I'm trying to figure out APIs and Pandas. So far I have requested the API and added the data into a DataFrame which is all fine but my problem is finding/manipulating the data.
My code is as follows, were the API gives a dictionary with of lists. Each list contains all the information of a particular show. Within these lists there are dictionaries with a few keys, such as 'title', 'genre', etc. So for a given show 'title', I want to print the whole list, i.e. all the information about that show or a specific part of that list maybe.
import requests
import pandas as pd
url = 'https://api.jikan.moe/v4/top/anime'
response = requests.get(url)
data = response.json()
df = pd.DataFrame(data['data'])
Name = input('name: ')
for i in df['title']:
if i == Name:
I know how to find a specific piece of data with indexing, for example:
print(df['title'][0])
But i want to be able to generally search for all show information or potentialy a genre ect. So far i have tried iterating over the titles to find the name of the show, but then how do i print the list of information for that show?
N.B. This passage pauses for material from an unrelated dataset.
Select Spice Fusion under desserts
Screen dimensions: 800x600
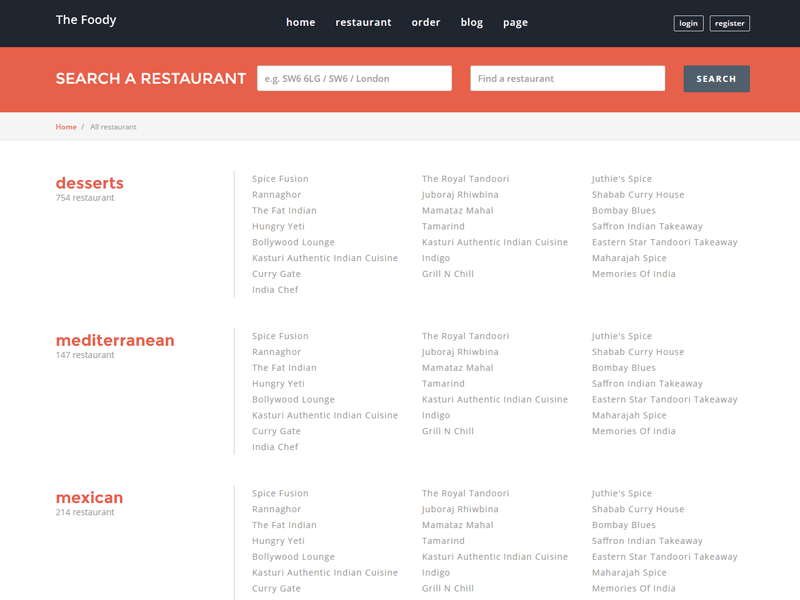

Sorry for it being so long, hopefully its not too confusing. Appreciate all the help i can get, thank you.
CodePudding user response:
JSON does not always translate well to a pd.DataFrame
because of nested dictionaries etc. A neat little trick is the built-in pandas function pd.json_normalize
, which flattens the JSON data. A key which you would have to access through several sub-dictionaries (e.g. data['data'][0]['images']['jpg']['small_image_url']
) becomes the column images.jpg.small_image_url
in the flattened DataFrame. Hope this helps!
import requests
import pandas as pd
url = 'https://api.jikan.moe/v4/top/anime'
response = requests.get(url)
data = response.json()
df = pd.json_normalize(data['data'])
print(df.columns)
# Index(['mal_id', 'url', 'title', 'title_english', 'title_japanese',
# 'title_synonyms', 'type', 'source', 'episodes', 'status', 'airing',
# 'duration', 'rating', 'score', 'scored_by', 'rank', 'popularity',
# 'members', 'favorites', 'synopsis', 'background', 'season', 'year',
# 'producers', 'licensors', 'studios', 'genres', 'explicit_genres',
# 'themes', 'demographics', 'images.jpg.image_url',
# 'images.jpg.small_image_url', 'images.jpg.large_image_url',
# 'images.webp.image_url', 'images.webp.small_image_url',
# 'images.webp.large_image_url', 'trailer.youtube_id', 'trailer.url',
# 'trailer.embed_url', 'trailer.images.image_url',
# 'trailer.images.small_image_url', 'trailer.images.medium_image_url',
# 'trailer.images.large_image_url', 'trailer.images.maximum_image_url',
# 'aired.from', 'aired.to', 'aired.prop.from.day',
# 'aired.prop.from.month', 'aired.prop.from.year', 'aired.prop.to.day',
# 'aired.prop.to.month', 'aired.prop.to.year', 'aired.string',
# 'broadcast.day', 'broadcast.time', 'broadcast.timezone',
# 'broadcast.string'],
# dtype='object')
df.query('title_english == "Gintama Season 2"')
# gives you the requested row
To print any given title in the terminal, you could select some relevant columns (see above) and then print the prettified string output of pandas:
requested_row = df.query(f'title_english == "{Name}"') # e.g. Name = 'Gintama Season 2'
relevant_cols = ['title_english', 'status', 'season', 'year']
print(requested_row[relevant_cols].to_string(index=False))
# e.g.:
# title_english status season year
# Gintama Season 2 Finished Airing spring 2011.0